Content starts

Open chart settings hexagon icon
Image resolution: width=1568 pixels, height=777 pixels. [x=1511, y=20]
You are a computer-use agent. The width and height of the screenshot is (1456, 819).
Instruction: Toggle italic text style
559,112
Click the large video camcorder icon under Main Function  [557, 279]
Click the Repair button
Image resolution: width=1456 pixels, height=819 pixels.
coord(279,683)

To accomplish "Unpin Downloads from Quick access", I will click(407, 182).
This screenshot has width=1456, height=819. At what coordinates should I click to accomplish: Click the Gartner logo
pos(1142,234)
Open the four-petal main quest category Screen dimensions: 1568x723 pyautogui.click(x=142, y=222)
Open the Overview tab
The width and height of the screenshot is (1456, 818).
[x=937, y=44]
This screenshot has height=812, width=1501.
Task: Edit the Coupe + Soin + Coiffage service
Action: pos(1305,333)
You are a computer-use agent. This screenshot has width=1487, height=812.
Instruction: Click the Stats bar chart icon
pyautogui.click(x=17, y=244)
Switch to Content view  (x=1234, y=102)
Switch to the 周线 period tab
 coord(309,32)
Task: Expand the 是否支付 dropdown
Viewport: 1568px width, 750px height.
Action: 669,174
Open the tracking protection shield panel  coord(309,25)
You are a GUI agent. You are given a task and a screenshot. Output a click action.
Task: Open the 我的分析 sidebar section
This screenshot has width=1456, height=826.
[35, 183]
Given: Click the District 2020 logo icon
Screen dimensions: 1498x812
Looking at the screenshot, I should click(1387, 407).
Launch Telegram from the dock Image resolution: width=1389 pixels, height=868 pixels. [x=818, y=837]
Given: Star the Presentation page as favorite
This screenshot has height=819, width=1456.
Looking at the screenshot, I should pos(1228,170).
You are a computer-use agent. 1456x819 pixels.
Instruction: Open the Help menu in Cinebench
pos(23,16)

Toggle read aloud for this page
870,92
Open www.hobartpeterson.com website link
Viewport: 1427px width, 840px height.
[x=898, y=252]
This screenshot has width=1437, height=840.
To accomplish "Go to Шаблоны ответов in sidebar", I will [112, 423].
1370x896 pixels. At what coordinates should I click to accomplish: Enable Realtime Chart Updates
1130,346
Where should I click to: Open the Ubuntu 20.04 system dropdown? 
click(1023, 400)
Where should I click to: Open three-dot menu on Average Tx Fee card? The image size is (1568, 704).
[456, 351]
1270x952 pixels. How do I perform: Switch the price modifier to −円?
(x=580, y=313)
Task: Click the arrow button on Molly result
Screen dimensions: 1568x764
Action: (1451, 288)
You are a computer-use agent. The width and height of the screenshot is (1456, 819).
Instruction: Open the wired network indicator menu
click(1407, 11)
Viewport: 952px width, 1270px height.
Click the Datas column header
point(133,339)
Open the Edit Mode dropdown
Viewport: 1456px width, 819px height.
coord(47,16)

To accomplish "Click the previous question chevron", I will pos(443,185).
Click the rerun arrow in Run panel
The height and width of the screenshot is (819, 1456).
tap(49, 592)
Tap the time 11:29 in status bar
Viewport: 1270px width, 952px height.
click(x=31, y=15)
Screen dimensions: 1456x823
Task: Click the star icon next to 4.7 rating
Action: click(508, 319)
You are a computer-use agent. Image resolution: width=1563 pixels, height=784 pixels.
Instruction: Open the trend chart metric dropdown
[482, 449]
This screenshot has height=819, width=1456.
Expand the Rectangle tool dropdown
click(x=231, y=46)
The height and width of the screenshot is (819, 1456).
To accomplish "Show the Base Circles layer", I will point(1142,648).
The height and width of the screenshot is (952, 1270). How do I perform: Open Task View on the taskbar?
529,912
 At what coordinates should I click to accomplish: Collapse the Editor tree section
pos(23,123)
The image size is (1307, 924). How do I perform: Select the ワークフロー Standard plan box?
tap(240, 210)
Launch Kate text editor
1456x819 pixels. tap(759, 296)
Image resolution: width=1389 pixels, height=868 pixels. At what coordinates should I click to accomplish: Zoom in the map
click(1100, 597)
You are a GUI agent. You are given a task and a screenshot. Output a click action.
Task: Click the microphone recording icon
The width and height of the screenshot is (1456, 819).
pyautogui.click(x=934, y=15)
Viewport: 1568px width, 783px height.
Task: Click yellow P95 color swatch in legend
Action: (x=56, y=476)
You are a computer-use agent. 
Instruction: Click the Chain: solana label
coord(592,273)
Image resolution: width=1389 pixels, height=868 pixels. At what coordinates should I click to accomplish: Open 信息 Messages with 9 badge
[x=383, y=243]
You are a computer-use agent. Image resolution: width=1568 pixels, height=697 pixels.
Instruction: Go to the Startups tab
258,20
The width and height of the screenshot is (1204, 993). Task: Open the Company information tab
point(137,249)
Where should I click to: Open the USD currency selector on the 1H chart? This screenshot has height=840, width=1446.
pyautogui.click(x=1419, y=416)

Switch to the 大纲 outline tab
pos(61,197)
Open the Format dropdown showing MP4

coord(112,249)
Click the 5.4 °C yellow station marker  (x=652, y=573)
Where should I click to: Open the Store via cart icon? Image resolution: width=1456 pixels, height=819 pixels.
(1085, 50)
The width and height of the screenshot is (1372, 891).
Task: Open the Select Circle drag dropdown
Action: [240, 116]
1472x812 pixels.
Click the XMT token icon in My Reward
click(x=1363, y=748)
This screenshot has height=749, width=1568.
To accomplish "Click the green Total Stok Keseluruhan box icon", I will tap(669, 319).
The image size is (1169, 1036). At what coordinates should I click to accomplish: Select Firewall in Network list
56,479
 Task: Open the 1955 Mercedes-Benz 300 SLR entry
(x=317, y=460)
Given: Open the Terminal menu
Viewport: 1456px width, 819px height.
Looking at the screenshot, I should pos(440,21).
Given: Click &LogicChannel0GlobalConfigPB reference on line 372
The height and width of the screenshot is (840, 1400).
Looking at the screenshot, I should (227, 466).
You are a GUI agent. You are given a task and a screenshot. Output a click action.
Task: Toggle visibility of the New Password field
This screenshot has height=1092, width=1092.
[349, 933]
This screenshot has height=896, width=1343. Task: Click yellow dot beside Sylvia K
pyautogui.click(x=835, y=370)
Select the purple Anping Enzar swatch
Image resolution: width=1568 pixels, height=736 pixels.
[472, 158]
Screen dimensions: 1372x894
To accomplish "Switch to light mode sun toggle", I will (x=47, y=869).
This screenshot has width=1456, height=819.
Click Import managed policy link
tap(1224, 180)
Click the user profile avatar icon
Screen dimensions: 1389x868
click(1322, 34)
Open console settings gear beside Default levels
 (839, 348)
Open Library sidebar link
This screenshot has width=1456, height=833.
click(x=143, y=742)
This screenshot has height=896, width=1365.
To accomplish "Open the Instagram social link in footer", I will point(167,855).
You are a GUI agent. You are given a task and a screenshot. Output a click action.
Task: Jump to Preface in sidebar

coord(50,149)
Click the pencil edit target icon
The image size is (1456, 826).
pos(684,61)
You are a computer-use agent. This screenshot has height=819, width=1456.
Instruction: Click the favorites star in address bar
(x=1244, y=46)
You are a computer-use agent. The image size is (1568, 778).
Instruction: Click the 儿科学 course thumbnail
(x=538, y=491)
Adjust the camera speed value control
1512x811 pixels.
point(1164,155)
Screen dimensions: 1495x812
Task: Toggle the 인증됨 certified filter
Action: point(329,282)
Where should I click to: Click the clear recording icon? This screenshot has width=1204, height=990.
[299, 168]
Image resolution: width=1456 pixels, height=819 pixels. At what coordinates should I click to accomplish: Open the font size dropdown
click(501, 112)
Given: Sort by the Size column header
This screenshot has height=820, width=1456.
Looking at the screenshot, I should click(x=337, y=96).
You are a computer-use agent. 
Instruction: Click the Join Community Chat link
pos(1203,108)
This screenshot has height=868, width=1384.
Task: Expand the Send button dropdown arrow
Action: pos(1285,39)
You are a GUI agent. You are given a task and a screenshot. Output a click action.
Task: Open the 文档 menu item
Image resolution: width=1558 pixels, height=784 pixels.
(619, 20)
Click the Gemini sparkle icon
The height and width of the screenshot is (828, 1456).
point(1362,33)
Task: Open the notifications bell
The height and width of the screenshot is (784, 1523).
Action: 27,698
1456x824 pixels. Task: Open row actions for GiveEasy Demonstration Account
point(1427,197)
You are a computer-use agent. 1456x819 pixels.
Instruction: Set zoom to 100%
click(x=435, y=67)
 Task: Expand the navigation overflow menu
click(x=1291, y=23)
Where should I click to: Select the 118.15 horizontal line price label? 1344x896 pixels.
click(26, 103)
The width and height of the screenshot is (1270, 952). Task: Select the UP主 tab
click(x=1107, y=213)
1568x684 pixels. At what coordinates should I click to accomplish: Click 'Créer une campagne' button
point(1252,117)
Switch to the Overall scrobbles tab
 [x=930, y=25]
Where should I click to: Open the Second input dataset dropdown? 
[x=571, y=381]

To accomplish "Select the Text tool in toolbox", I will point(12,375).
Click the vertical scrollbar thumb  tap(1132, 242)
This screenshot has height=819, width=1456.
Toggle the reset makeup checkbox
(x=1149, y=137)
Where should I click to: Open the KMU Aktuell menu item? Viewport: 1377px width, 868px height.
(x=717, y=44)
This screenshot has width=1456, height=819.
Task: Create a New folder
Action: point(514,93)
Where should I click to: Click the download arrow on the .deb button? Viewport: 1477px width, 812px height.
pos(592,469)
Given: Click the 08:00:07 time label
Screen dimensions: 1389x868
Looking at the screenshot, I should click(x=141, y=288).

Content ends

> _Assigned task_:
Send back an exact copy of only the lines from the line with "Task: Jump to Preface in sidebar" up to and including the line with "Given: Sort by the Size column header" in the data above.

> _Response to the exercise_:
Task: Jump to Preface in sidebar

coord(50,149)
Click the pencil edit target icon
The image size is (1456, 826).
pos(684,61)
You are a computer-use agent. This screenshot has height=819, width=1456.
Instruction: Click the favorites star in address bar
(x=1244, y=46)
You are a computer-use agent. The image size is (1568, 778).
Instruction: Click the 儿科学 course thumbnail
(x=538, y=491)
Adjust the camera speed value control
1512x811 pixels.
point(1164,155)
Screen dimensions: 1495x812
Task: Toggle the 인증됨 certified filter
Action: point(329,282)
Where should I click to: Click the clear recording icon? This screenshot has width=1204, height=990.
[299, 168]
Image resolution: width=1456 pixels, height=819 pixels. At what coordinates should I click to accomplish: Open the font size dropdown
click(501, 112)
Given: Sort by the Size column header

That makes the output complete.